# Interesting Note on American Chestnut



## FranklinWorkshops (Mar 6, 2019)

@Eric Rorabaugh - the company mentioned in this article is not far from you. This is the place where I bought these first growth longleaf pine beams I've been cutting and selling as bowl blanks and pepper mills.

Reactions: Thank You! 1 | Informative 2


----------



## Eric Rorabaugh (Mar 6, 2019)

Yea kind of. I go by close when I have to go HQ in Henrico. May have to leave early next time and take a little detour.

Reactions: Agree 1


----------



## CWS (Mar 7, 2019)

I just got a flyer this from our Soil and Water Conservation District about their spring tree sale. They have American Chestnut seedling for sale this year. I think they were 12" seedlings, so I think I won't need to plant any for my use.

Reactions: Like 1


----------



## FranklinWorkshops (Mar 7, 2019)

CWS said:


> I just got a flyer this from our Soil and Water Conservation District about their spring tree sale. They have American Chestnut seedling for sale this year. I think they were 12" seedlings, so I think I won't need to plant any for my use.


Curt, are the seedlings the result of the hybridization program that the American Chestnut Foundation has been undertaking?


----------



## CWS (Mar 7, 2019)

FranklinWorkshops said:


> Curt, are the seedlings the result of the hybridization program that the American Chestnut Foundation has been undertaking?

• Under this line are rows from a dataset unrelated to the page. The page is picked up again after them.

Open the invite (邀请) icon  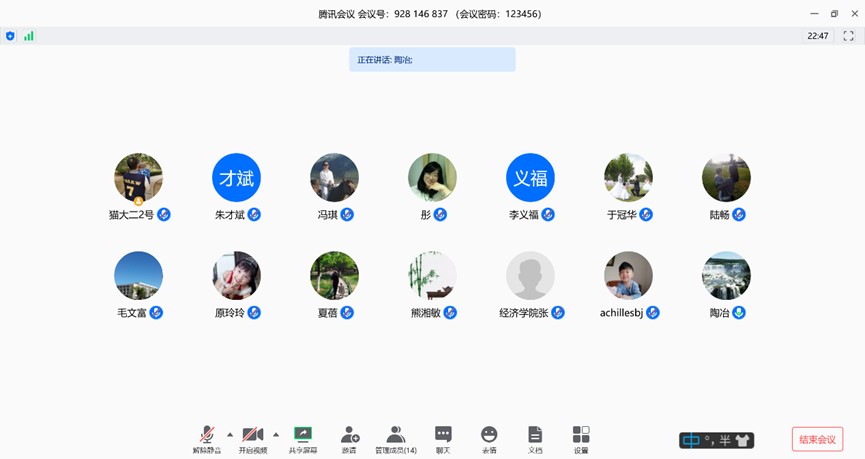(349, 435)
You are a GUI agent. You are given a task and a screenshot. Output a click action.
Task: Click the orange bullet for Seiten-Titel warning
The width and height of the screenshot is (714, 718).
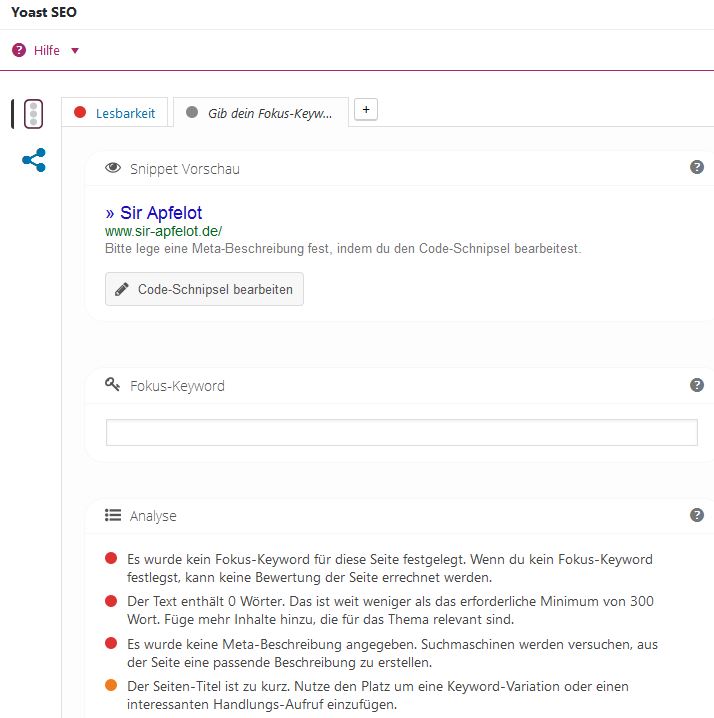[x=111, y=686]
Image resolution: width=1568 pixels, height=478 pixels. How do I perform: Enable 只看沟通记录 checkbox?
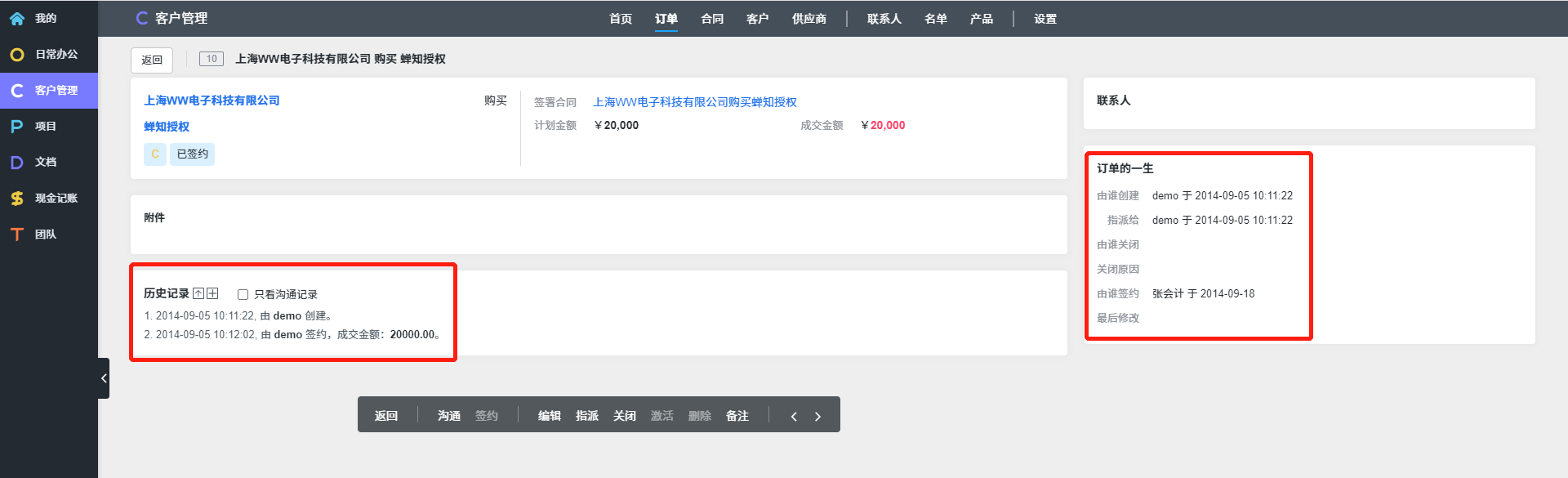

I don't know where they came from, but I will get the information.

Reactions: Thank You! 1


----------



## rocky1 (Mar 8, 2019)

If you hang around long as @Mike1950 you could harvest them. 

Oh wait... 

Never mind!

Reactions: Funny 1


----------



## CWS (Mar 8, 2019)

rocky1 said:


> If you hang around long as @Mike1950 you could harvest them.
> 
> Oh wait...
> 
> Never mind!


I am older than @Mike1950 and think nether of us will harvest a grown chestnut tree from those seedlings.

Reactions: Funny 1


----------